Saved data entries
....................
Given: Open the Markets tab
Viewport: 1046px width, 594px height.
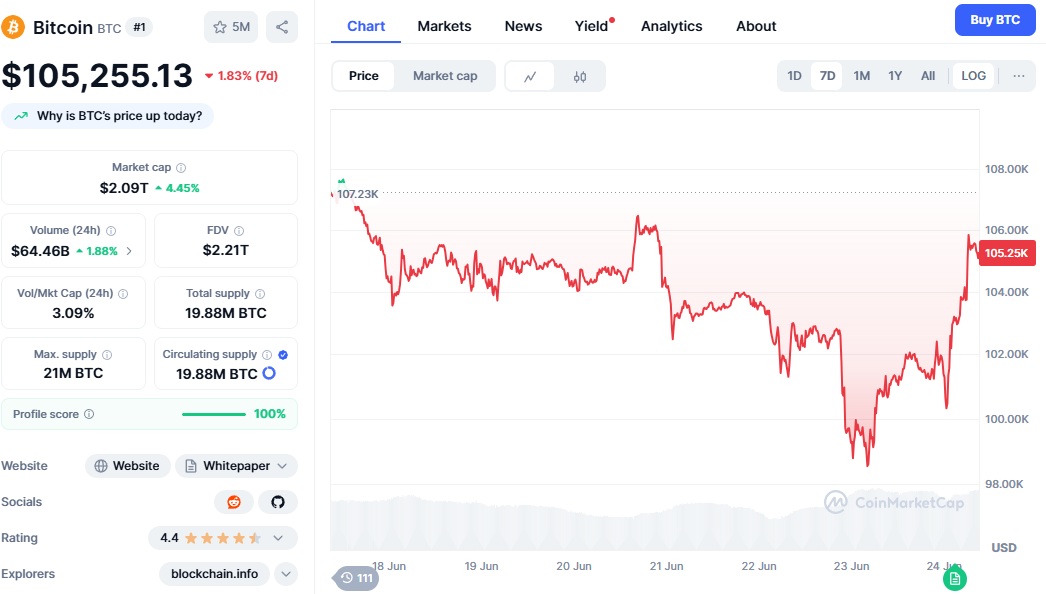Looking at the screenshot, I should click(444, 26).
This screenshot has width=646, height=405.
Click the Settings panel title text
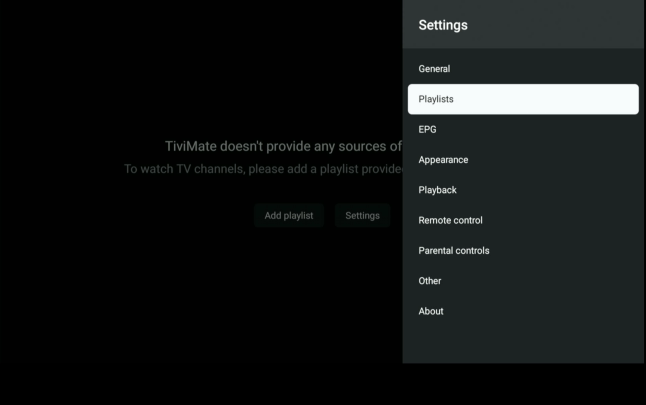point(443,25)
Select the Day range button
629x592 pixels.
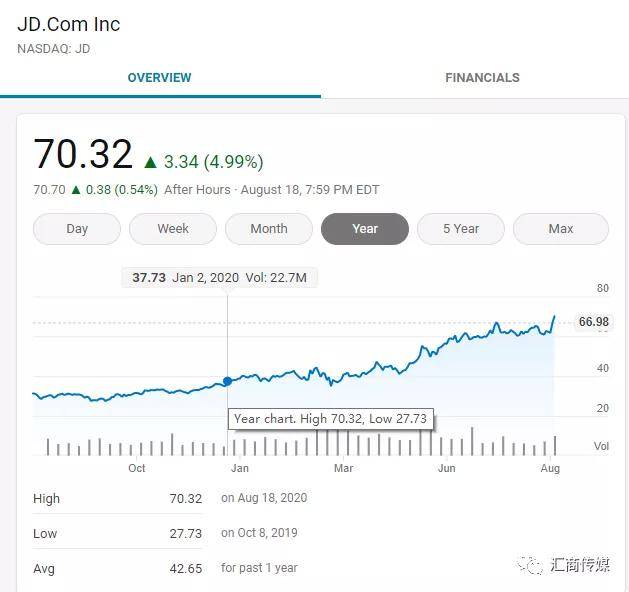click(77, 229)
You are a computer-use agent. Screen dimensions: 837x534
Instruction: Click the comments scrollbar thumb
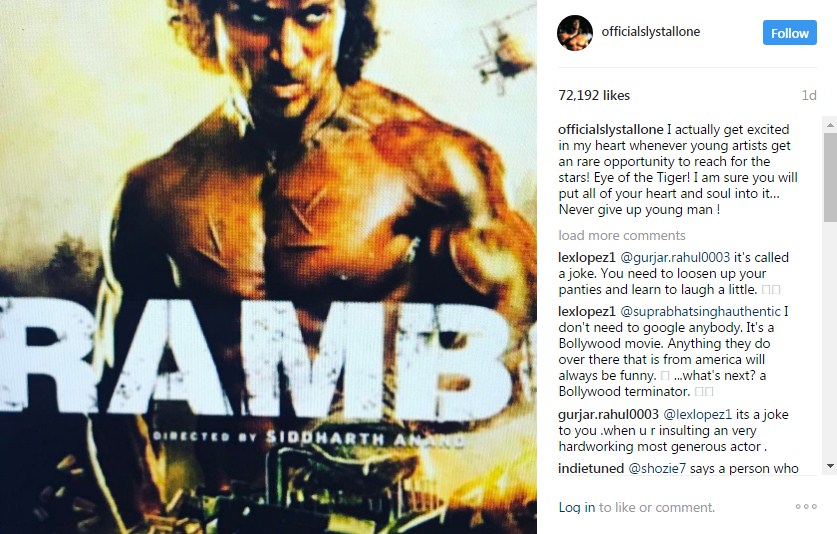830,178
....................
**Work instructions**
Please reproduce every record exactly as written, excluding the pictures.

**Solution for this exercise**
Given: Open the Markets tab
Viewport: 1046px width, 594px height.
Looking at the screenshot, I should click(444, 26).
This screenshot has width=646, height=405.
Click the Settings panel title text
point(443,25)
Select the Day range button
629x592 pixels.
click(77, 229)
You are a computer-use agent. Screen dimensions: 837x534
Instruction: Click the comments scrollbar thumb
830,178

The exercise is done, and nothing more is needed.